I suggest the OP should try the convert/assign route with his wallpaper image on a wide gamut monitor, and report back.

Interestingly enough, there are several applications which seem colour-managed when doing only the first part of a simple CM test, e.g. the DisplayCal CM test. The first test checks if the program reads the embedded profile.

When you set this red (tagged grey) square from that test as your Windows wallpaper, you will see the grey square on your desktop, which means that the Windows Desktop app respects the embedded profile.
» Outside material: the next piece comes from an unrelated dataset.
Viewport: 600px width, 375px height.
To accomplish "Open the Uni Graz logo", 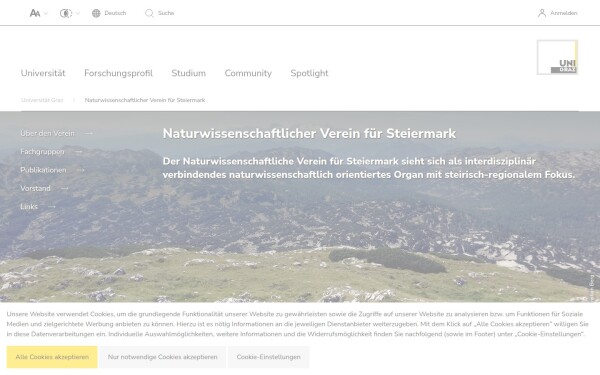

But if do the second test (the monitor profile test) and you install one of the display test profiles from the DisplayCal page and set it as you monitor profile, the Windows Desktop app will fail the test (showing a strong colour cast).

Other applications which pass the first test but fail the second test are: Windows Photos (the default Win10 photo viewer!), Internet Explorer, Edge, FastStone Image Viewer (!). All of them show oversaturated colours when viewed on a wide gamut monitor, and shouldn’t be used on any monitor to evaluate colours in your photos.

Some colour-managed applications don’t like LUT-type display profiles, e.g. Windows Photo Viewer, Firefox, FastPictureViewer. When using DisplayCal to calibrate your monitor you can create a single curve matrix profile and feed it to those applications to make them work properly.

Programs like darktable, RawTherapee, XnViewMP, IrfanView, etc. can all be colour-managed if you set them up correctly, so they should pass both tests. However, darktable seems to dislike the embedded LUT profiles as well (possibly a bug).